I’m often asked when people see or hear about my gardens: “How do you get it all done?” The short answer, ‘Little by little.” I started small with my garden, a few simple easy to grow plants and have expanded from there. Every year my garden has grown a bit, with more plants, more variety, and more space. Along the way I learned a few things that help cut down on the amount of work over the summer.
#1 Mulch. Not just the 1-2 inches of mulch or dusting like you do when planting grass, but deep mulch. Like 4-6 inches of mulch. Why that deep? Not only does it help the moisture stay in the soil better, it blocks much of the weed growth. Will you still have to weed? Yes, but much less. Who has time to spend all day weeding anyway?
#2 Tackle small parts at a time. This one hit hard this year. I would look at everything that needed done, planted, weeded, prepped, watered, and simply become overwhelmed.

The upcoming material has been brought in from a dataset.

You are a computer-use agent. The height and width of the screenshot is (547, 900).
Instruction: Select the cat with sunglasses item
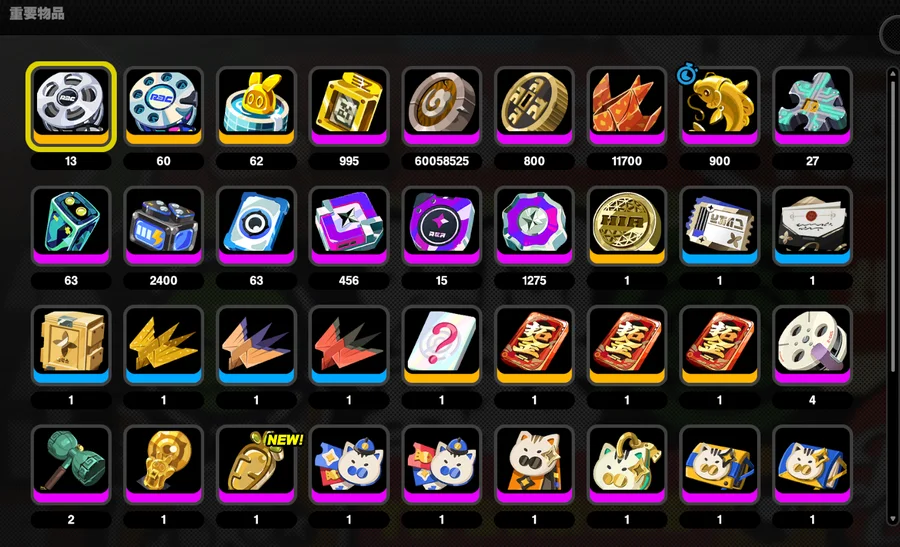tap(534, 464)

Once I reminded myself to tackle small chunks at a time, it made the job more do-able and less stressful. I divide the garden into sections for planting, weeding and watering and stick with the smaller parts. I am more likely to finish one section before it gets too hot or the kids need me that way.
#3 Try one new thing at a time. This is huge for beginners. I started with a sweet corn patch my hubby planted, some pumpkins and cucumbers that took over, and maybe a tomato plant and pepper. I cannot even count how many plants I have now without walking around the gardens. Each year I added one or two varieties to try. Became good with those and added more. I also started with small patches to experiment with so space isn't wasted.
#4 Companion plant. This took me a few years to catch on to. It actually started by accident, when I couldn’t fit all my tomatoes in one spot in the garden. The results were worth repeating year after year! There was less bug damage to the overall crop when plants were mixed together. This year I took a spin on it and planted my tomatoes all in beds together, but planted basil around them. Basil tends to repel the bugs attracted to the tomatoes and I wanted more basil. It was a win-win. Check out the list of friend/foe plants I made earlier for more details.
What are some lessons you’ve learned from your hobbies that others would benefit from?